D. An individual or entity shall not knowingly advise another in a way that results in a violation of subsection C. An individual or entity that violates this subsection shall be subject to a penalty of $10,000 for each violation. Any such penalty shall be deposited into the Special Administrative Account.
E. Any individual or entity that knowingly violates subsection C or D shall be guilty of a Class B misdemeanor.

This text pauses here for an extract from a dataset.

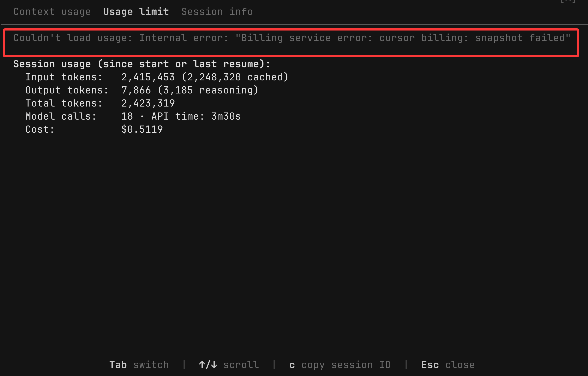Image resolution: width=588 pixels, height=376 pixels.
Task: Open the Session info tab
Action: (x=217, y=12)
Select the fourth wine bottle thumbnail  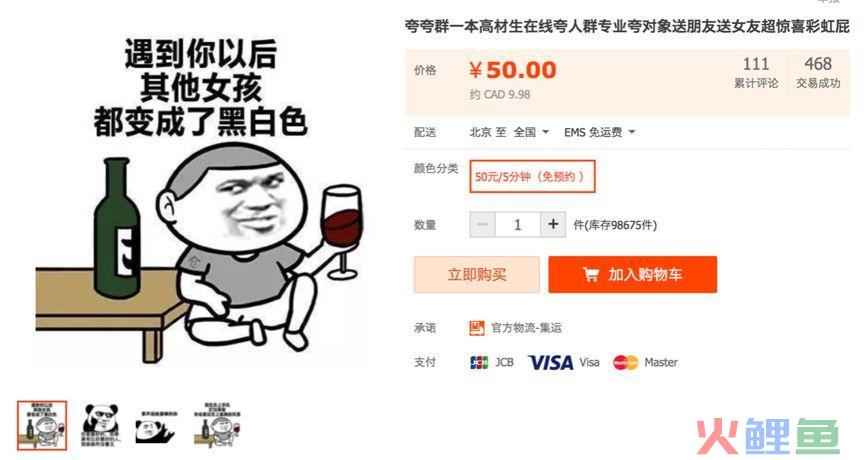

In the case of a corporation, the president, the secretary, and the treasurer, and any other officer exercising corresponding functions, shall each be subject to the aforesaid penalty for knowingly violating subsection C or D.
F. The Director shall establish procedures to identify the transfer or acquisition of a trade or business for purposes of this Section.
G. For purposes of this Section:
"Experience rating record" shall consist of years
during which liability for the payment of contributions was incurred, all benefit charges incurred, and all wages paid for insured work, including but not limited to years, benefit charges, and wages attributed to an individual or entity pursuant to Section 1507 or subsection A.
"Knowingly" means having actual knowledge of or
acting with deliberate ignorance of or reckless disregard for the statutory provision involved.
"Transferee" means any individual or entity to which
the transferor transfers its trade or business or any portion thereof.
"Transferor" means the individual or entity that
transfers its trade or business or any portion thereof.
H. This Section shall be interpreted and applied in such a manner as to meet the minimum requirements contained in any guidance or regulations issued by the United States Department of Labor. Insofar as it applies to the interpretation and application of the term "substantial", as used in subsection A, this subsection H is not intended to alter the meaning of "substantially", as used in Section 1507 and construed by precedential judicial opinion, or any comparable term as elsewhere used in this Act.